Since the latter part only involves droplets in a surrounding gas flow, multiple semi-empirical (i.e. calibrated) models have been published for it that can be efficiently used in the Lagrangian formulation; this is a comparably “cheap” multiphase model approach that can be applied to relatively large flow simulation domains.
In contrast, the governing forces in the primary break-up are highly dependent on the individual atomizer design; a predictive simulation of this part of a spray is only possible using a “first principles” approach that resolves the shape and movement of the gas-liquid boundary in all detail. For that purpose, the Eulerian “Volume-of-Fluid” (VOF) multiphase simulation approach is recommended, which requires much higher mesh resolution and small time steps.
In order to achieve maximum modelling fidelity at minimum possible cost, the two approaches have been connected in the commercial general-purpose CFD code ANSYS Fluent by a model-transitioning mechanism. Its construction and some simulation results will be shown.
The use of dynamic solution-adaptive mesh refinement allows to accommodate the high-resolution mesh requirements for the VOF model at minimum possible cost. Still, small time steps need to be used for accurate interface tracking, which keeps the total computational cost considerable.

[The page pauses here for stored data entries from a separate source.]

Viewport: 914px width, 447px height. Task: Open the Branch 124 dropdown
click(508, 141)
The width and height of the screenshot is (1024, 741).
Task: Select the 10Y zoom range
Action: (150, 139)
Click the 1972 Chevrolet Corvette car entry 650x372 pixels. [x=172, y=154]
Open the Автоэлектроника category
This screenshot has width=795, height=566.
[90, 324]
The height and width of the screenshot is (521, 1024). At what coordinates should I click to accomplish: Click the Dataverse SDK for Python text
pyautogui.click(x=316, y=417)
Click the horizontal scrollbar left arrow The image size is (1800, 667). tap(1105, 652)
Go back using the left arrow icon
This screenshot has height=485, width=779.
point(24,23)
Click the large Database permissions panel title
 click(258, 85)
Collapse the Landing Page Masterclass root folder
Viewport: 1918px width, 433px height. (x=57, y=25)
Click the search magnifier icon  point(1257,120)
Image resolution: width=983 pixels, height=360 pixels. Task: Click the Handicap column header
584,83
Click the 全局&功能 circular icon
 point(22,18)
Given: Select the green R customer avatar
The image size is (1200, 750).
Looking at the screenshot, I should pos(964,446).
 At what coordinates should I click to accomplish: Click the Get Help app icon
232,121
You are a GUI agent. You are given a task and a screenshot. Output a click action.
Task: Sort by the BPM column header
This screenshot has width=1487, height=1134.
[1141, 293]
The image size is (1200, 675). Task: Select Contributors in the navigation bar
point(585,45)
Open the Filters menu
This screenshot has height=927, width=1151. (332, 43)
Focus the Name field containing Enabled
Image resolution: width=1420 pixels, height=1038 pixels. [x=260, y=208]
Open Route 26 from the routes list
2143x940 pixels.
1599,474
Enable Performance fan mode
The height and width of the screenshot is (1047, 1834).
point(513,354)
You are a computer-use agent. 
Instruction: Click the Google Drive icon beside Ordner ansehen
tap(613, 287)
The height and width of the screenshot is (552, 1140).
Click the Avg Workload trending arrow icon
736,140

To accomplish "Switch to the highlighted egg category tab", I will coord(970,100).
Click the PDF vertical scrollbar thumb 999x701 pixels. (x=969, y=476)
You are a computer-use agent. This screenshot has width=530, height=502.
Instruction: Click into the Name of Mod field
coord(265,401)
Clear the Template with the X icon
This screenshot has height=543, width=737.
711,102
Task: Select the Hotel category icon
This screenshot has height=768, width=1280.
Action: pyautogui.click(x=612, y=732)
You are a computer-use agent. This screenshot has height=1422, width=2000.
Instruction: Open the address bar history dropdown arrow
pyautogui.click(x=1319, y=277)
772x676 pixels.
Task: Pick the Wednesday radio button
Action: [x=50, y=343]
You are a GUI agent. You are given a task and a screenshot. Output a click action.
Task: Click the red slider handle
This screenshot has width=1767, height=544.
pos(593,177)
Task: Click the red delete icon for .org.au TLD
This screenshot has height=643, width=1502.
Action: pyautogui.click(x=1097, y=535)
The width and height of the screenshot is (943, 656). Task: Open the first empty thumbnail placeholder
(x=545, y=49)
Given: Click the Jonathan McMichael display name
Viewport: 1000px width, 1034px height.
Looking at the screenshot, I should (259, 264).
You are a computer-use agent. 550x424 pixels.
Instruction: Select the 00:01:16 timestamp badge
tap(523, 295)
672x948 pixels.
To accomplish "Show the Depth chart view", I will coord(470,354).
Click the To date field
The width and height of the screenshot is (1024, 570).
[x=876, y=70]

It is therefore suggested,in addition to the model-transitioning, to split the spray simulation into two parts.The first part covers in-nozzle flow and/or the near-nozzle dense spray region and does the model transitioning. From that, information about the Lagrangian particle parcels is exported and transferred into the second simulation part. This allows much larger simulation domains where the spray is considered dilute and secondary break-up can be modelled.
The use of this cost-saving split approach will be demonstrated, including special means to flexibly control the discretisation errors in the Lagrangian simulation of the dilute spray region.